Errada, porque a escuta especializada não depende de ação cautelar de antecipação de provas, já que não é meio de prova judicial, mas atendimento da rede de proteção.
Gabarito: D
A Lei nº 13.431/2017 criou um sistema de proteção para criança e adolescente vítima ou testemunha de violência, separando duas coisas que muita gente confunde: escuta especializada e depoimento especial. A escuta especializada é o atendimento feito por profissionais da rede de proteção, como saúde, assistência social, educação e outros serviços, para acolher, identificar necessidades e encaminhar cuidados. Ela serve para proteção, não para virar prova de processo penal. Já o depoimento especial é o relato colhido em contexto mais formal, com finalidade probatória, normalmente perante autoridade competente e com técnica própria para reduzir a revitimização. Por isso, quando o caso pede apuração de autoria e circunstâncias do crime, não se resolve com nova escuta especializada no centro de atendimento.
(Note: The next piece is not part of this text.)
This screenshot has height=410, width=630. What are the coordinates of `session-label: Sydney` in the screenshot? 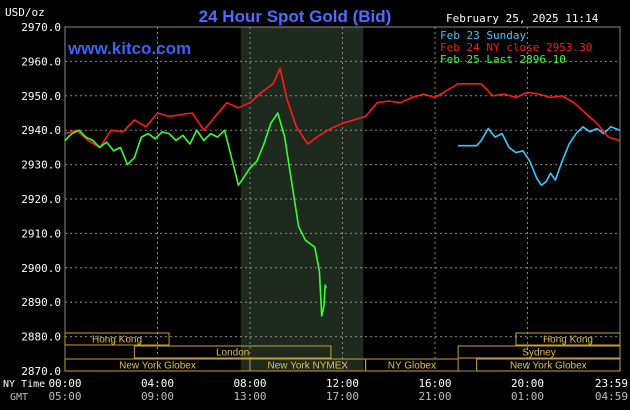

A lógica da lei é justamente evitar que a criança seja repetidamente interrogada em ambientes distintos e por pessoas diferentes. No enunciado, o promotor quer uma nova escuta especializada para fins de apuração do crime. Isso está errado, porque a escuta especializada não tem escopo de produção de prova para investigação. O próprio art. 7º da Lei nº 13.431/2017 aponta que sua finalidade é proteção social e provimento de cuidados, e não colheita probatória. O Decreto nº 9.603/2018 reforça essa distinção e a atuação em rede. Por isso o gabarito é a letra D: a escuta especializada não serve para investigar autoria nem circunstâncias do fato, mas para garantir acolhimento, proteção e encaminhamentos adequados. Em resumo: a rede cuida; a prova segue outro caminho.